On 3/29/20 8:59 PM, Andrii Nakryiko wrote:
> bpf_link abstraction itself was formalized in [0] with justifications for why
> its semantics is a good fit for attaching BPF programs of various types. This
> patch set adds bpf_link-based BPF program attachment mechanism for cgroup BPF
> programs.
> 
> Cgroup BPF link is semantically compatible with current BPF_F_ALLOW_MULTI
> semantics of attaching cgroup BPF programs directly. Thus cgroup bpf_link can
> co-exist with legacy BPF program multi-attachment.
> 
> bpf_link is destroyed and automatically detached when the last open FD holding
> the reference to bpf_link is closed.

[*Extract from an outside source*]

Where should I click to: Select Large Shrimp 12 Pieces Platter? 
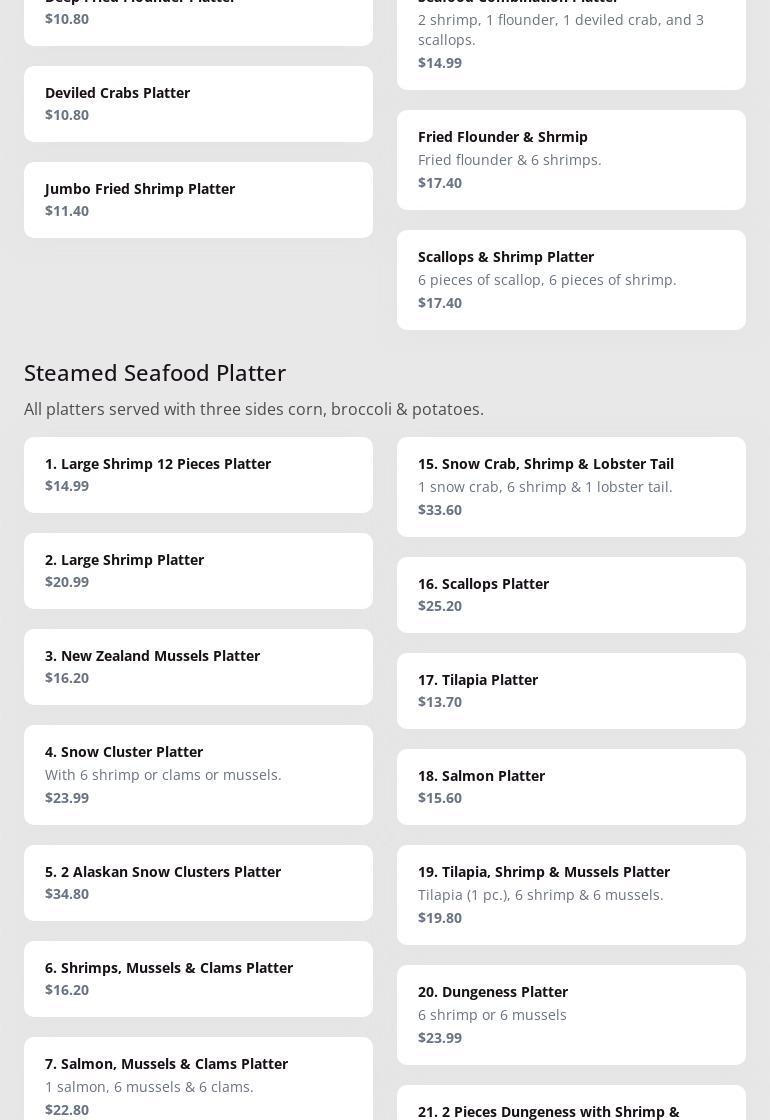coord(198,475)
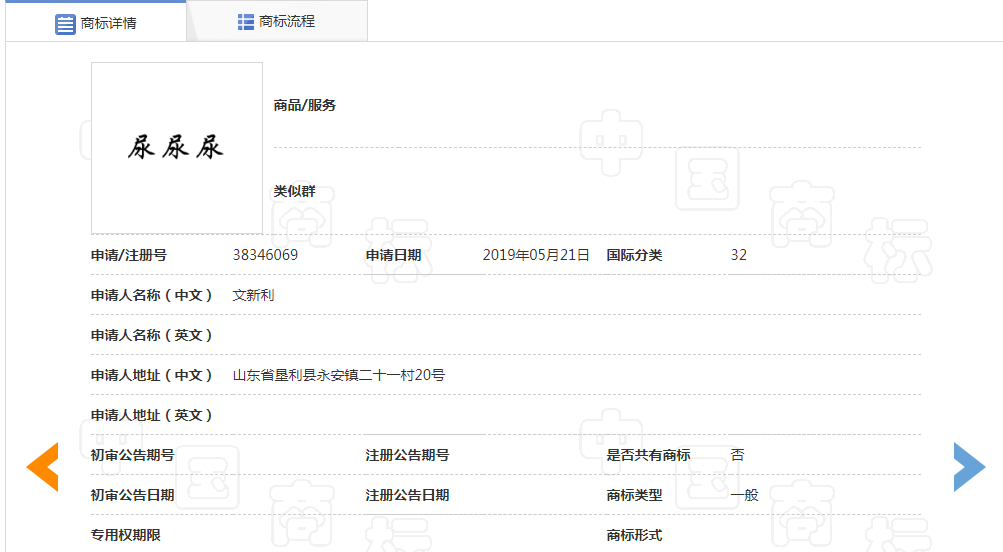Click the 初审公告期号 label
The image size is (1003, 552).
pos(132,455)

This means that by default, when the
> process that created bpf_link exits, attached BPF program will be
> automatically detached due to bpf_link's clean up code. Cgroup bpf_link, like
> any other bpf_link, can be pinned in BPF FS and by those means survive the
> exit of process that created the link. This is useful in many scenarios to
> provide long-living BPF program attachments. Pinning also means that there
> could be many owners of bpf_link through independent FDs.
> 
> Additionally, auto-detachmet of cgroup bpf_link is implemented. When cgroup is
> dying it will automatically detach all active bpf_links. This ensures that
> cgroup clean up is not delayed due to active bpf_link even despite no chance
> for any BPF program to be run for a given cgroup. In that sense it's similar
> to existing behavior of dropping refcnt of attached bpf_prog. But in the case
> of bpf_link, bpf_link is not destroyed and is still available to user as long
> as at least one active FD is still open (or if it's pinned in BPF FS).
> 
> There are two main cgroup-specific differences between bpf_link-based and
> direct bpf_prog-based attachment.
> 
> First, as opposed to direct bpf_prog attachment, cgroup itself doesn't "own"
> bpf_link, which makes it possible to auto-clean up attached bpf_link when user
> process abruptly exits without explicitly detaching BPF program. This makes
> for a safe default behavior proven in BPF tracing program types. But bpf_link
> doesn't bump cgroup->bpf.refcnt as well and because of that doesn't prevent
> cgroup from cleaning up its BPF state.
> 
> Second, only owners of bpf_link (those who created bpf_link in the first place
> or obtained a new FD by opening bpf_link from BPF FS) can detach and/or update
> it. This makes sure that no other process can accidentally remove/replace BPF
> program.
> 
> This patch set also implements LINK_UPDATE sub-command, which allows to
> replace bpf_link's underlying bpf_prog, similarly to BPF_F_REPLACE flag
> behavior for direct bpf_prog cgroup attachment. Similarly to LINK_CREATE, it
> is supposed to be generic command for different types of bpf_links.
> 

The observability piece should go in the same release as the feature.